━━ Data section
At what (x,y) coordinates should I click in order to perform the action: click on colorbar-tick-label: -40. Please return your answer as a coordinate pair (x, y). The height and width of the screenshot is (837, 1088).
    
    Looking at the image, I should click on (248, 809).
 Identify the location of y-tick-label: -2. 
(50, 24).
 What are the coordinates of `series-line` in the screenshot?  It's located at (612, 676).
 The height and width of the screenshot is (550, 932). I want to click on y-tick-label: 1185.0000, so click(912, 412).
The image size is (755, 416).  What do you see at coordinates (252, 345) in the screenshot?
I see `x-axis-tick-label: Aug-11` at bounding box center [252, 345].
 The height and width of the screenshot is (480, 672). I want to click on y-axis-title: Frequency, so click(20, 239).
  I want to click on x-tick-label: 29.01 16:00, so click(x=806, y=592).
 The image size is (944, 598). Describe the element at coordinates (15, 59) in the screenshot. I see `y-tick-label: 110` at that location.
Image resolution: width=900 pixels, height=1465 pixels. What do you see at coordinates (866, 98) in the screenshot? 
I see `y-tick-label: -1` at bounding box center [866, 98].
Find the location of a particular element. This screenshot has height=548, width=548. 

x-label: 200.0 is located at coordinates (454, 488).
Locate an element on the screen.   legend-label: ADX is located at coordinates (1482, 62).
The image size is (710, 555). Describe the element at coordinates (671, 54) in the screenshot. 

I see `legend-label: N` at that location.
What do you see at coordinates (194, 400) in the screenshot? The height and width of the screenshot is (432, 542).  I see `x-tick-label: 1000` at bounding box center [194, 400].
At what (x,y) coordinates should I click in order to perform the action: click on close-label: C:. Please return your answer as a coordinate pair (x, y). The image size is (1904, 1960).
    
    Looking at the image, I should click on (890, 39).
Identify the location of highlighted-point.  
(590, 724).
━━━━
Write out all of the items above word for word.

At what (x,y) coordinates should I click in order to perform the action: click on colorbar-tick-label: -40. Please return your answer as a coordinate pair (x, y). The height and width of the screenshot is (837, 1088).
    
    Looking at the image, I should click on (248, 809).
 Identify the location of y-tick-label: -2. 
(50, 24).
 What are the coordinates of `series-line` in the screenshot?  It's located at (612, 676).
 The height and width of the screenshot is (550, 932). I want to click on y-tick-label: 1185.0000, so click(912, 412).
The image size is (755, 416).  What do you see at coordinates (252, 345) in the screenshot?
I see `x-axis-tick-label: Aug-11` at bounding box center [252, 345].
 The height and width of the screenshot is (480, 672). I want to click on y-axis-title: Frequency, so click(20, 239).
  I want to click on x-tick-label: 29.01 16:00, so click(x=806, y=592).
 The image size is (944, 598). Describe the element at coordinates (15, 59) in the screenshot. I see `y-tick-label: 110` at that location.
Image resolution: width=900 pixels, height=1465 pixels. What do you see at coordinates (866, 98) in the screenshot? 
I see `y-tick-label: -1` at bounding box center [866, 98].
Find the location of a particular element. This screenshot has height=548, width=548. 

x-label: 200.0 is located at coordinates (454, 488).
Locate an element on the screen.   legend-label: ADX is located at coordinates (1482, 62).
The image size is (710, 555). Describe the element at coordinates (671, 54) in the screenshot. 

I see `legend-label: N` at that location.
What do you see at coordinates (194, 400) in the screenshot? The height and width of the screenshot is (432, 542).  I see `x-tick-label: 1000` at bounding box center [194, 400].
At what (x,y) coordinates should I click in order to perform the action: click on close-label: C:. Please return your answer as a coordinate pair (x, y). The image size is (1904, 1960).
    
    Looking at the image, I should click on (890, 39).
Identify the location of highlighted-point.  
(590, 724).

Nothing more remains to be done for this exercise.